At Dot Cod, it has not all gone perfectly. The restaurant has its share of elderly regulars, some of whom were pretty peeved that the fish they had been eating for years had disappeared off the menu.
“If you tell someone who is 60 or 70 years old that analysis shows the levels of the fish they like will be very low in 20 or 30 years, they aren’t that concerned,” Gouldsbury admits. The restaurant had to accept losing a handful of long-time customers.
But he believes the restaurant has gained as many regulars as a result of its efforts, besides also raising awareness of an important issue. That said, the restaurant has not yet shifted entirely to a sustainable menu, but it is working away at the issue.
“Bit by bit, I’m looking to introduce more sustainable fish,” Gouldsbury says. Bluefin tuna and Hong Kong grouper have joined orange roughy in the exodus off the menu, in a bid to prevent these overfished species’ joining the exodus of animal species off the planet.

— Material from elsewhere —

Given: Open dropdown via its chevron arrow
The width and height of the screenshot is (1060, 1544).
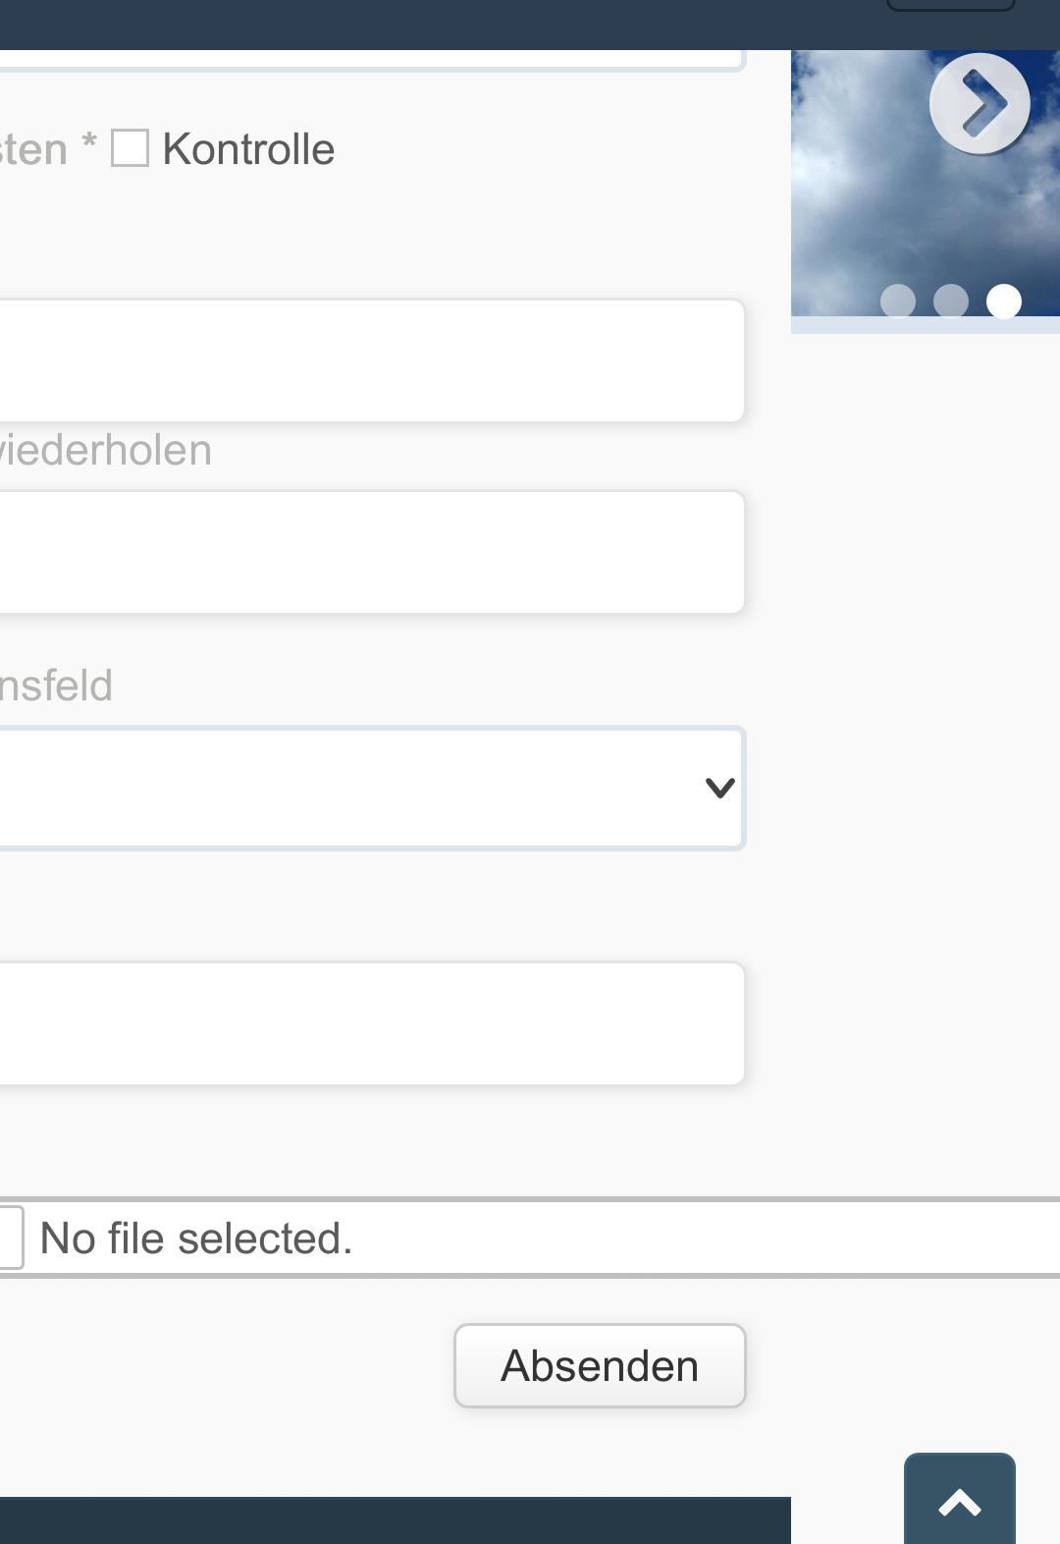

Typically though it is customers, not restaurants, that initiate such change. And at the moment, progress is very slow – you get a lot of blank stares if you start flashing around the WWF’s pocket guide in a Chinese restaurant in Hong Kong, demanding to know where all the grouper came from.
It may take years for the message to get through. But advocates of sustainable fisheries hope the steady drip, drip, drip of questions from informed customers will prompt a change from the people selling the fish.
“In fact, consumers are the educators,” Chu says. He thinks that restaurants and fish sellers probably don’t care the first time they’re quizzed by customers on the origins and farming practices of their seafood. “But after it happens 10 times, maybe they start paying attention.”
The WWF has been lobbying supermarkets in Hong Kong too to start carrying labels denoting which fish is farmed in a sustainable manner. ThreeSixty was the first to sign on and display Marine Stewardship Council logos. According to WWF, the CitySuper and Sogo chains are also participating, but you’d be hard pressed to find any evidence if you look around their stores at the moment.
A recent guide to buying fish put out by ParkNShop, a large Hong Kong supermarket chain, pays attention to recipes but pays no heed to anything to do with sustainability. It includes orange roughy as one of its featured fish – there’s a tasty suggested dish with citrus sauce. But the guide notes only that the fish has a “mild and delicate flavour, moist with large-flaked meat,” without noting it is on the WWF’s ‘Avoid’ list.
Resigned to losing some old timers, Gouldsbury is now targeting younger customers as the way to get the message across. The very youngest customers, in fact. That’s why this March, the executive chef was dressed in full chefs whites, lecturing 12 pre-teens on how to cook Alaskan black cod with penne and tomato sauce.
As the kids prepare their meal, they vary in their attention to detail. Some seem happy just messing around with the tomato sauce. Others are focused on scoring points for presentation. Some are just waiting for the meal to come.
Gouldsbury, WWF and others working on this issue are hoping that the children learn the lessons – and not just the recipes – well. Otherwise in the future they could all be waiting a long, long time indeed between tastes of wild-caught fish.